On our Roth accounts, it is showing basically no funds available to withdraw even though we’ve had most of the money in those accounts for almost 10 years.

Does it say "Funds available to trade $0.00"?  That just means that you don't have a balance in your settlement fund (money market).  You still have a balance that's invested that you can sell, then withdraw.  (I assume - that's what my Roth shows.)

I believe that was the big difference in going to a brokerage account - it added the settlement fund to each account.  It made it more confusing to contribute/invest in a Roth for sure.  I can still go directly from my bank account -> VTSAX, but only if I hit the right buttons in the right order, lol.

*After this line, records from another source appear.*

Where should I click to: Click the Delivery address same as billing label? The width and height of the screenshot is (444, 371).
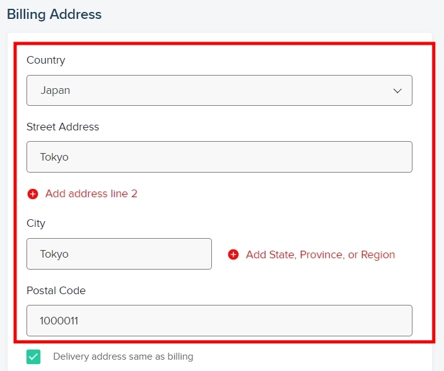tap(123, 357)
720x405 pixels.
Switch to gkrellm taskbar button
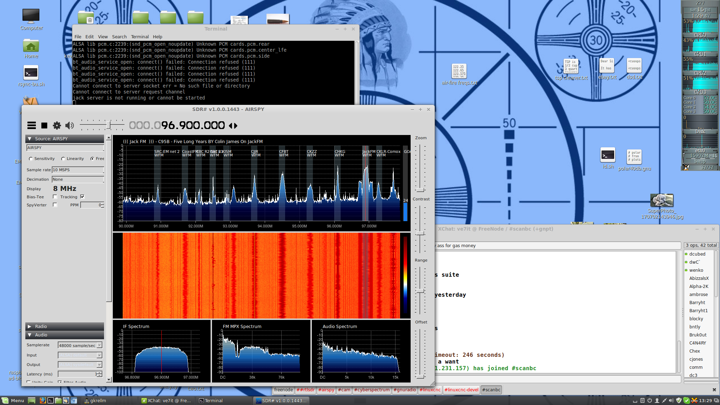point(95,400)
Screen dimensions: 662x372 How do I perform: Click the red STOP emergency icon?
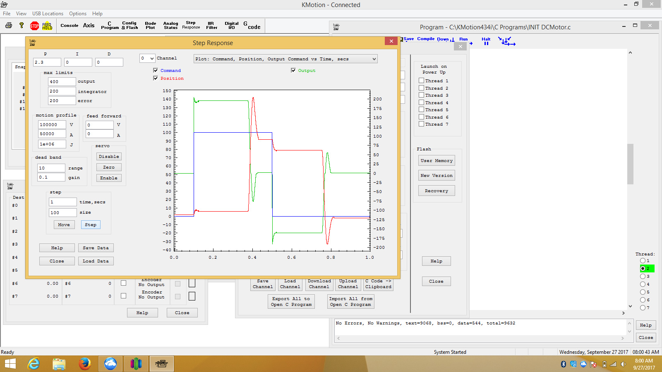tap(34, 26)
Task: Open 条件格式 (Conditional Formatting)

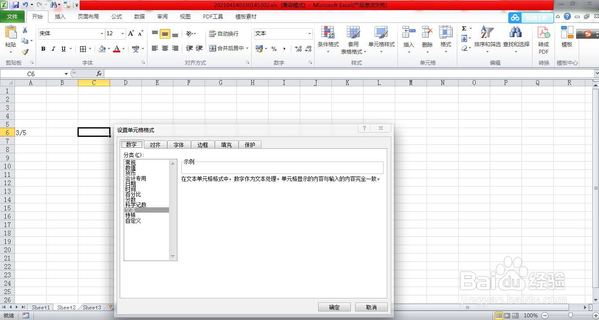Action: [328, 40]
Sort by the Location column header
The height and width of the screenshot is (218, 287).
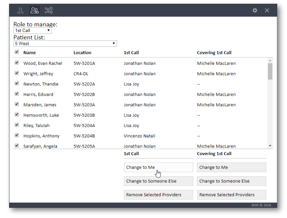tap(82, 53)
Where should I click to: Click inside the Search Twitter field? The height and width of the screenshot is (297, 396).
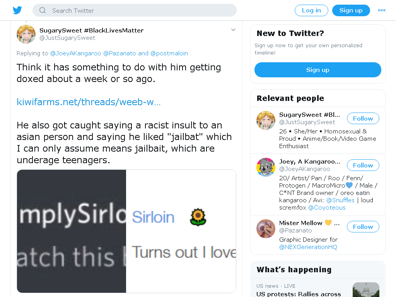tap(135, 10)
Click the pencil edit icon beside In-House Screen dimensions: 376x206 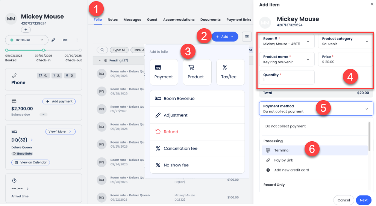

Over the summer I *thought* I was making a Roth contribution, in my recordkeeping I noted a Roth contribution, but several months later I realized it was in my taxable account.  It wasn't a big deal, only $2k.  I could have left it there, but I ended up selling at a small loss and putting it in my Roth as intended.  Who knows if it was me not paying attention (possibly doing the transaction on my phone, which I generally avoid), or if the website did something unexpected.

Searching on the Vanguard site and then the internet, it appears other people are having LOTS of problems with the site this month.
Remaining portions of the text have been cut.